The real Outer Banks is the vacation destination and home to a variety of backgrounds in North Carolina, but why doesn’t Outer Banks actually film there? The Netflix series’ first season was released in 2019 to a wide viewership among young audiences, while Outer Banks' anticipated second season drops in July 2021. In an almost Goonies-esque premise, a group of teenagers in North Carolina’s coastal Outer Banks go on a search for a sunken treasure containing $400 million in gold. The gold-searching Pogues - John B, Kiara, JJ, and Pope - face obstacles from the police and the island’s wealthy Kook residents Sarah Cameron, Wade, Rafe, and Topper.

Outer Banks is set on the fictional Figure Eight wealthy section and The Cut working-class part of the real island. While Outer Banks does understand the stark income inequality and gaps between the city’s real residents, the concept of Kooks as the rich residents and Pogues as the working-class locals being enemies of the island doesn’t really exist like the creators make it seem. In fact, real Outer Banks residents don’t refer to each other as Pogues and Kooks, they’re simply fun monikers created for the show. The nuances of the true location of Outer Banks are integral to its plot and conflicts but, surprisingly, none of the show is actually filmed in North Carolina.

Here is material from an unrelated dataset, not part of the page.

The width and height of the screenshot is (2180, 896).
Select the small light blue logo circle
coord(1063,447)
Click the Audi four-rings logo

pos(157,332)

Related: What To Expect From Outer Banks Season 2

Co-creator and North Carolina native Jonas Pate had envisioned filming in the Outer Banks’ nearby coastal city Wilmington, North Carolina, but the state’s discriminatory laws prevented such actions. Netflix decided it wouldn’t be filming its projects in North Carolina after the state enacted its 2016 House Bill 2 Public Facilities Privacy & Security Act, more commonly known as the anti-LGBTQ+ “bathroom law". The law restricted the use of gender-specific public facilities to only allow those whose gender on their birth certificate corresponds. Controversy and backlash erupted after its enactment, with leading cases from the ACLU and transgender activists. Since North Carolina simultaneously barred local jurisdictions from signing anti-discrimination laws, repealing the bill became nearly impossible. In standing with LGBTQ+ inclusion, Netflix rightly moved filming over to the beaches of South Carolina instead.

Jonas Pate told Wilmington Star News that while he had even scouted Wilmington for locations and wanted to film there, he believed Netflix made the right call in not subjecting the cast and crew to such discriminatory laws. So that Pate could keep a real piece of North Carolina in the show, he hired local Wilmington residents on the Outer Banks crew, where they commuted to Charleston, South Carolina, for filming. Much of the support for Outer Banks’ decision to relocate came from the cast itself, who advocated for inclusion over geographic accuracy. While the beaches of Charleston, South Carolina were recreated to look like a faux-Outer Banks, real aspects of North Carolina life were still included in the Pogue characters' adventures to improve authenticity, including the state’s famous Cheerwine soda and references to UNC.

Although Outer Banks’ reasoning for not filming in North Carolina is just, the series also faced backlash for geographic inaccuracies of the state, which the creators took personally. The notable inaccurate scene comes in season 1, episode 4 when John B and Sarah venture to UNC-Chapel Hill in search of her family estate’s historical archives. The teens take a ferry from the OBX to seemingly Chapel Hill, which Southern and North Carolina residents quickly pointed out to be impossible considering the college town is landlocked. Pate responded by claiming that an Outer Banks scene in which Sarah and John B take an Uber from the ferry port to Chapel Hill was cut, unintentionally implying that the city is on the coast.